◆ **WORK ORDER A**
Summarize the commentary on President Obama and the tax cuts in two sentences.
◆ **WORK ORDER B**
In the commentary on President Obama and the tax cuts, which person does the author name as thinking that the President has alienated his progressive base?
◆ **WORK ORDER C**
Resume the commentary on President Obama and the tax cuts after its last sentence.

◆ **PASSAGE PROVIDED**
★ ★ ★ ★

There are I am sure progressives or even non-progressives who believe President Obama is wrong about the economy, that the tax cuts for the middle class aren't going to do what he hopes they will do and therefore aren't worth it, and especially aren't worth the continued tax cuts for the wealthy. But the anger is coming from those who make this an absolute moral argument, an absolute ideological argument and an absolute party-political argument, and that's the "sanctimonious" purity President Obama went after, and he was right to do so. Of course those tax cuts are immoral. It's hardly the only immoral thing government does, but the tradeoff is a moral good: that little bit of money means a lot to people who are strapped, within an economy that offers fewer opportunities. I for one am more interested in keeping my earned income tax credit than in the obscenely wealthly continuing to pay less than they did eight years ago.

As for those who think President Obama has alienated his progressive base and therefore hurts himself politically (including folks I often agree with, like E.J. Dionne) I don't see it that way. I think a lot of middle class people, in trouble or not far from it, or who are vulnerable enough to imagine it, would look at that press conference and say, he's standing up against everybody for us. He's standing up against the GOPers, because of what he got them to give to the middle class, to struggling families, to the unemployed. He's standing up against people in his own party, and he's not apologizing for it. And he's being straight about it with everybody:

"So my job is to make sure that we have a North Star out there. What is helping the American people live out their lives? What is giving them more opportunity? What is growing the economy? What is making us more competitive? And at any given juncture, there are going to be times where my preferred option, what I am absolutely positive is right, I can’t get done.

And so then my question is, does it make sense for me to tack a little bit this way or tack a little bit that way, because I’m keeping my eye on the long term and the long fight -- not my day-to-day news cycle, but where am I going over the long term?"

★ ★ ★ ★

◆ **RECORD SET**
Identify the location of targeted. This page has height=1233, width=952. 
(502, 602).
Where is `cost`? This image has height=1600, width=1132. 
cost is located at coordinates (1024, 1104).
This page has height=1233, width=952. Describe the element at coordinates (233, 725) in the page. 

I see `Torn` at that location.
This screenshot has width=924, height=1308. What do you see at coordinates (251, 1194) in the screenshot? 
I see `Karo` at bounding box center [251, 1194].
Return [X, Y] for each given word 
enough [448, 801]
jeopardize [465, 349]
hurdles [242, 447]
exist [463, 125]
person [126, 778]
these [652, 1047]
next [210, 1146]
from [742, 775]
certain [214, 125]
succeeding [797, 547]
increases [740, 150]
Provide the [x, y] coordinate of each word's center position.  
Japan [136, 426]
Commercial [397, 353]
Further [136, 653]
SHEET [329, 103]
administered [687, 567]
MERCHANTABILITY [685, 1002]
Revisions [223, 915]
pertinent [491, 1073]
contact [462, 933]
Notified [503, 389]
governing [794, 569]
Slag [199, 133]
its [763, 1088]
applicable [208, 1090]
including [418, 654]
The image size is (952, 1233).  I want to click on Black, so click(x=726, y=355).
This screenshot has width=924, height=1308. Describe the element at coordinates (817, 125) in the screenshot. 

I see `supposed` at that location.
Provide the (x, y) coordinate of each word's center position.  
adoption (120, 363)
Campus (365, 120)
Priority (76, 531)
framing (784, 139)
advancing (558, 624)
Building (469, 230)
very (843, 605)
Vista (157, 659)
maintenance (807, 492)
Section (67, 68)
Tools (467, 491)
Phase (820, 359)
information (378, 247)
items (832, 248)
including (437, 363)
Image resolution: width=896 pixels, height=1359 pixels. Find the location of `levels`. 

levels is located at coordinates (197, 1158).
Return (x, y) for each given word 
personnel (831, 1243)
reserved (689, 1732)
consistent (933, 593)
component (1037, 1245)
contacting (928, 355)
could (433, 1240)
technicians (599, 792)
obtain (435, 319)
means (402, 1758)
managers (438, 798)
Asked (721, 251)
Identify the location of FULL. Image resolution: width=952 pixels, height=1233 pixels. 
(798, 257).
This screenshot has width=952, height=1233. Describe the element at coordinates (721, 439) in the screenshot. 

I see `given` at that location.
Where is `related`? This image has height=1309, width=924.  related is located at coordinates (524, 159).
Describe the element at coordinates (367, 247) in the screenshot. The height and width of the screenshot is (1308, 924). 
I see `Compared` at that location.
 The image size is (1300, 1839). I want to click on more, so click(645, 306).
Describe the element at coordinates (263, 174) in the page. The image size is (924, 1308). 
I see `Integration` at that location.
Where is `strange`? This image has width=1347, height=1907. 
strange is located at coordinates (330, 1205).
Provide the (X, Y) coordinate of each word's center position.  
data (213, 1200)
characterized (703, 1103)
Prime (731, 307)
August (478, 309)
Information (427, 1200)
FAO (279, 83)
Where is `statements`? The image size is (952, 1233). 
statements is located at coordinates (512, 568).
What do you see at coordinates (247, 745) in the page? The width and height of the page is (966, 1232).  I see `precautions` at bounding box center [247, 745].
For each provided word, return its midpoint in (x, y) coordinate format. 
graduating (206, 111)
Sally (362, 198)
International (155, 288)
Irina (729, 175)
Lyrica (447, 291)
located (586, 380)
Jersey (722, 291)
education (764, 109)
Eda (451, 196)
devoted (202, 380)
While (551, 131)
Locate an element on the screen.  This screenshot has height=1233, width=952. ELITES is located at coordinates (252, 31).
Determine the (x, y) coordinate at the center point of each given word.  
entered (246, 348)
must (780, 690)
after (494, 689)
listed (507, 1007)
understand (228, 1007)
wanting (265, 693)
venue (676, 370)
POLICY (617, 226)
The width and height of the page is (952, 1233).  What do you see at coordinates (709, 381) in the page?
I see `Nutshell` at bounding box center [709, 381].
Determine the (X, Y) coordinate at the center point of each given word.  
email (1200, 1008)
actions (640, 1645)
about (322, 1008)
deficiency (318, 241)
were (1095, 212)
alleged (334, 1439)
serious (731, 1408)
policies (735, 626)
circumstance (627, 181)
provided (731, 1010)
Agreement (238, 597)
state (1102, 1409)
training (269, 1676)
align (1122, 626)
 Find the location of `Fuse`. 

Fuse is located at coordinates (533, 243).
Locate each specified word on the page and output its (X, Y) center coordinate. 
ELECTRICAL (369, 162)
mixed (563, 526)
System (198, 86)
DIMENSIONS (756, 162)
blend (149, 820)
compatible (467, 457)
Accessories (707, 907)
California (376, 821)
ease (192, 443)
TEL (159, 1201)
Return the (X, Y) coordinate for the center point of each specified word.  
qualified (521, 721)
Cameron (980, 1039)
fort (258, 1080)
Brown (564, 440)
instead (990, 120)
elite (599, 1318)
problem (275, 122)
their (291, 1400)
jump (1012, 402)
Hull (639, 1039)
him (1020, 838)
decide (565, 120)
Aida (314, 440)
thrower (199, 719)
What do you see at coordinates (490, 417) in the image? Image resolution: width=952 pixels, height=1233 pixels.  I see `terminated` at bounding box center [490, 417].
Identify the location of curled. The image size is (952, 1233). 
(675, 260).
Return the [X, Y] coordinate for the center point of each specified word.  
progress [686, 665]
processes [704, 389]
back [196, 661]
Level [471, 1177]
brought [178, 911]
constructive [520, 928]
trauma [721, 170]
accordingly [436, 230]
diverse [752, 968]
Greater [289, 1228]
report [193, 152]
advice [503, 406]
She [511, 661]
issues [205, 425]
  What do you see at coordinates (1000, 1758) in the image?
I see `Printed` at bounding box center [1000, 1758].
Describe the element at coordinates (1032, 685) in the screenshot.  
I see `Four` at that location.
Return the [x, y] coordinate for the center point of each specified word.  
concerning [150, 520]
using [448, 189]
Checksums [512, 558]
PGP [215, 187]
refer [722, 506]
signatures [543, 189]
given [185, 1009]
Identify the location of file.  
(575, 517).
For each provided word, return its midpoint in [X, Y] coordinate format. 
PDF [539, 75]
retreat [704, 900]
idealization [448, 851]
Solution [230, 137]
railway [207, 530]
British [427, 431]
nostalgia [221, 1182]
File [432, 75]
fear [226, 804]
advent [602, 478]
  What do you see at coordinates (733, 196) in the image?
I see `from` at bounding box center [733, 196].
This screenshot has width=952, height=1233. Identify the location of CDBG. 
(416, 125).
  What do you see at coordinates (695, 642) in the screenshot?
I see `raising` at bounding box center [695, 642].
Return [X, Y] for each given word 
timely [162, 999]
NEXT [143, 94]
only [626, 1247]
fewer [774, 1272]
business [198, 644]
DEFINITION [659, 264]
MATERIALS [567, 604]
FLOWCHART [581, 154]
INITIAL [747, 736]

★ ★ ★ ★

◆ **RESPONSE AREA A**
The author argues that the anger at President Obama comes from people who treat the tax cuts as an absolute moral, ideological and party-political question, and that he was right to go after that "sanctimonious" purity, because the money means a lot to people who are strapped even though the cuts for the wealthy are immoral. The author also rejects the view that he has hurt himself politically by alienating his progressive base, believing that many middle-class people will see him standing up for them against the GOP and against people in his own party.

◆ **RESPONSE AREA B**
E.J. Dionne.

◆ **RESPONSE AREA C**
As for his general argument, he's made it before--the way that Social Security and Medicare started small, as highly compromised programs, etc. But he threw one more example in there that for me was more of a key to his thinking:

"This country was founded on compromise. I couldn’t go through the front door at this country’s founding."

Though the man who was once called America's first black President agrees that this deal is good for the country, this is the perspective of the man who is our first actual black President. Think about it.

Update: Last words on this topic: The reason this happened now is time--the Bush tax cuts for both the wealthy and the middle class would disappear January 1 if nothing is done. That put the GOPers under the gun as well as Obama. Now if the election had turned out better for the Dems, Obama would be in better position now. But later in January, when the new Congress is sworn in, GOPers will be in better position to do what they want. If not for the Jan. 1 deadline, they would have waited. So that's the leverage Obama had to get concessions for this deal. Plus he faced the imminent ending of unemployment insurance payments to several million people.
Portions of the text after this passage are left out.